### TASK STATEMENT:
Quote every line below exactly and skip any picture.

### DATA EXTRACT:
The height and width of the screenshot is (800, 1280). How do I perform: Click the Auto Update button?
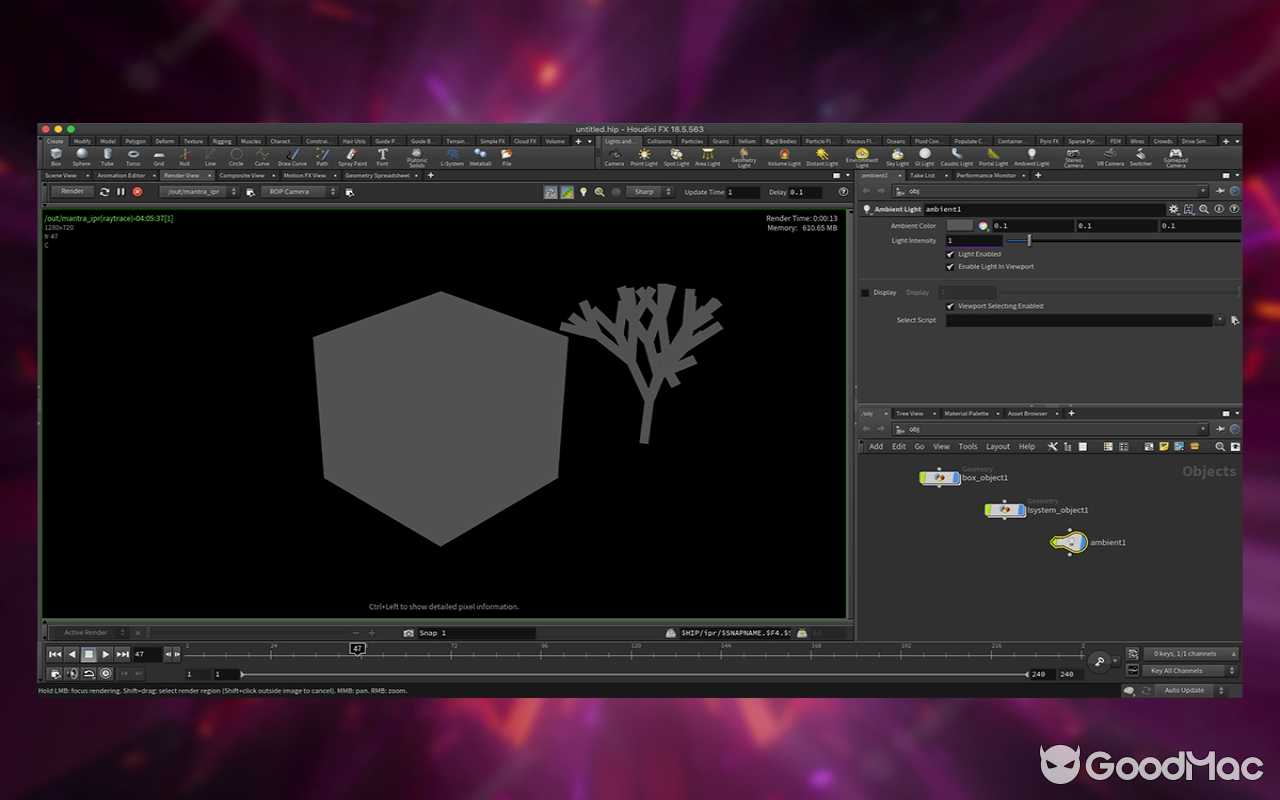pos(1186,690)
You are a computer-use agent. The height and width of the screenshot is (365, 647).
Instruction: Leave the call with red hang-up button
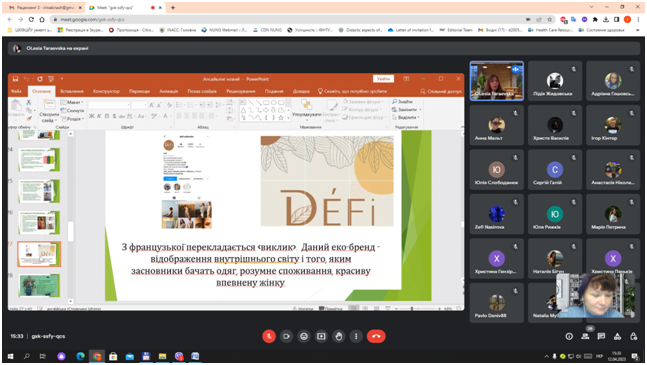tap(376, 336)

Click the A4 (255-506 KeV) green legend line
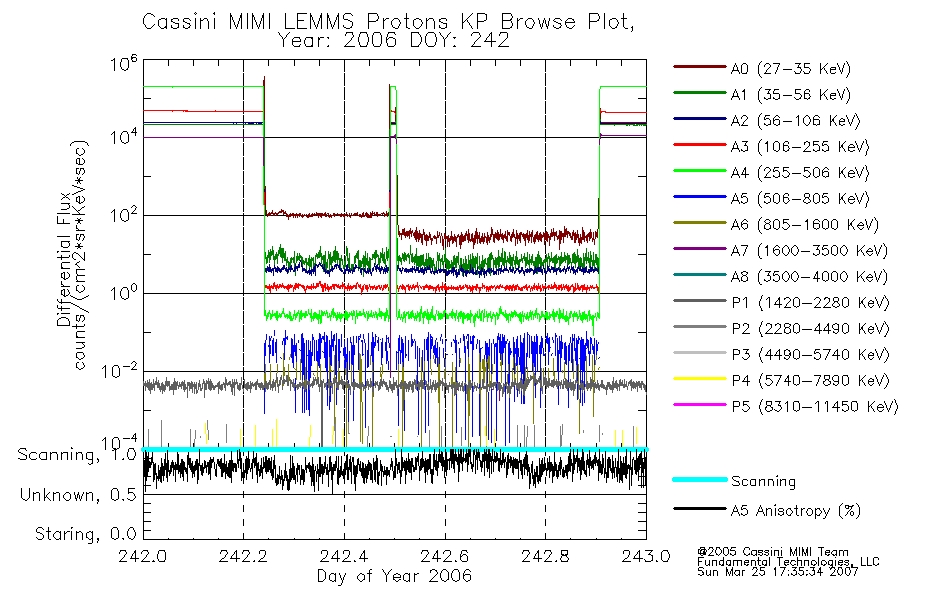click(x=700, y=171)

### THE COMPLETED TASK:
The height and width of the screenshot is (800, 1280). How do I perform: Click the Auto Update button?
pos(1186,690)
You are a computer-use agent. The height and width of the screenshot is (365, 647).
Instruction: Leave the call with red hang-up button
tap(376, 336)

Click the A4 (255-506 KeV) green legend line
click(x=700, y=171)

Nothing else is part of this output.